Observation data Epoch J2000 Equinox ICRS
- Constellation: Cepheus
- Right ascension: 22^{h} 36^{m} 27.56307^{s}
- Declination: +58° 25′ 33.9554″
- Apparent magnitude (V): 6.83 - 9.20

Characteristics
- Evolutionary stage: Red supergiant + non-supergiant B class star
- Spectral type: K0ep-M2ep Ia + B0/B1
- Variable type: SRc

Astrometry
- Radial velocity (R_{v}): −44.64 km/s
- Proper motion (μ): RA: −3.176 mas/yr Dec.: −2.277 mas/yr
- Distance: 2,427 pc
- Absolute magnitude (M_{V}): −7 + −3.5

Orbit
- Period (P): 2,075 d
- Eccentricity (e): 0.149
- Inclination (i): 90°

Details
- Radius: 670+20 −10 R_{☉}
- Luminosity: 292,000 L_{☉}
- Surface gravity (log g): 0.18 cgs
- Temperature: 3,681 – 4,400 K
- Metallicity: 0.0205
- Other designations: W Cep, BD+57°2568, HD 214369, HIP 111592, GSC 03995-00937, SAO 34614, PPM 40864, GC 31569, UCAC3 297-183471, IRAS 22345+5809, 2MASS J22362757+5825340, AAVSO 2232+57

Database references
- SIMBAD: data

= W Cephei =

Variable star in the constellation Cepheus

W Cephei is a spectroscopic binary and variable star located in the constellation Cepheus. It is thought to be a member of the Cep OB1 stellar association at about 8,000 light years.

==Discovery==
W Cephei was catalogued as BD+57°2568 in the Bonner Durchmusterung published in 1903, and HD 214369 in the Henry Draper Catalogue. It was discovered to be a variable star by T. H. E. C. Espin, in 1885. It was described in 1896 as a red star varying from magnitude 7.3 to 8.3.

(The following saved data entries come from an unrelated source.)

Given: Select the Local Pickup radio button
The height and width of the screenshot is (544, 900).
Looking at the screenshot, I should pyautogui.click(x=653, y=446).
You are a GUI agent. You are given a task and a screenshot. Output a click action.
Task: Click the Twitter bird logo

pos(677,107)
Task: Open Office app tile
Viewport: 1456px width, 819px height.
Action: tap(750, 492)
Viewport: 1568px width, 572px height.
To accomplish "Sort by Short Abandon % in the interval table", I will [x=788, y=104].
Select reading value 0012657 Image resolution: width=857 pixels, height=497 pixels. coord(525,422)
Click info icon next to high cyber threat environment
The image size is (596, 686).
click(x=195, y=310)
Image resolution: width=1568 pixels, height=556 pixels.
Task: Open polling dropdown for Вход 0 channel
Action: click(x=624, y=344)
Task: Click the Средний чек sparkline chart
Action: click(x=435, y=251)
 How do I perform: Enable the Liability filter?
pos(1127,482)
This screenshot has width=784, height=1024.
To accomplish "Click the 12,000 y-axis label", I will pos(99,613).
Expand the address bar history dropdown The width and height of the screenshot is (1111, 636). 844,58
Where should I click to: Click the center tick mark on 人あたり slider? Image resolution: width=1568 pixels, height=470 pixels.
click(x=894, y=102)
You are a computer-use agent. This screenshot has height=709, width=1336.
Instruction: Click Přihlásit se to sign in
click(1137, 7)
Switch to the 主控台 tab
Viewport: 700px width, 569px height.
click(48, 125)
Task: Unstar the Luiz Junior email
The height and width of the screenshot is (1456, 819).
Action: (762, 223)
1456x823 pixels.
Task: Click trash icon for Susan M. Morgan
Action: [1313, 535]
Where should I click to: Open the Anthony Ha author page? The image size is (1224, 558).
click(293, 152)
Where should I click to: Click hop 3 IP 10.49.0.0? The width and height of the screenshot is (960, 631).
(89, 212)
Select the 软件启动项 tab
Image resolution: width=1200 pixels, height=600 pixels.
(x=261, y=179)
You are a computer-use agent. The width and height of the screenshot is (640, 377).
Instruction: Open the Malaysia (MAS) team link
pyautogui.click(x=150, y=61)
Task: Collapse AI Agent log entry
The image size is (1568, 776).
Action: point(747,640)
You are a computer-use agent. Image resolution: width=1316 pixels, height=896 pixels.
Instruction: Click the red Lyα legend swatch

In 1925, W Cep was included in a listing of Be stars. It was recognised as a cool star with spectral type Mep. It was classified as K0ep Ia from a 1949 spectrum, but also recognised to have a small hot companion, plus an unusual infrared excess. Ultraviolet spectra allowed absorption lines from the companion to be studied and it was given a spectral type of B0-1.

==System==
The W Cephei system contains a luminous red supergiant star with a non-supergiant early B companion. The star has unusual emission lines including both permitted and forbidden Fe_{II}, produced by a circumstellar envelope containing dust and ionised gas. The two components have been resolved at 0.262 " using speckle interferometry. An orbital period of 2,090 days has been proposed.

==Variability==
W Cephei varies in brightness from 7th to 9th magnitude. The General Catalogue of Variable Stars lists it as a semiregular variable with a period of 370 days, but later attempts to find a period have shown only random variations. It has also been proposed that eclipses occur.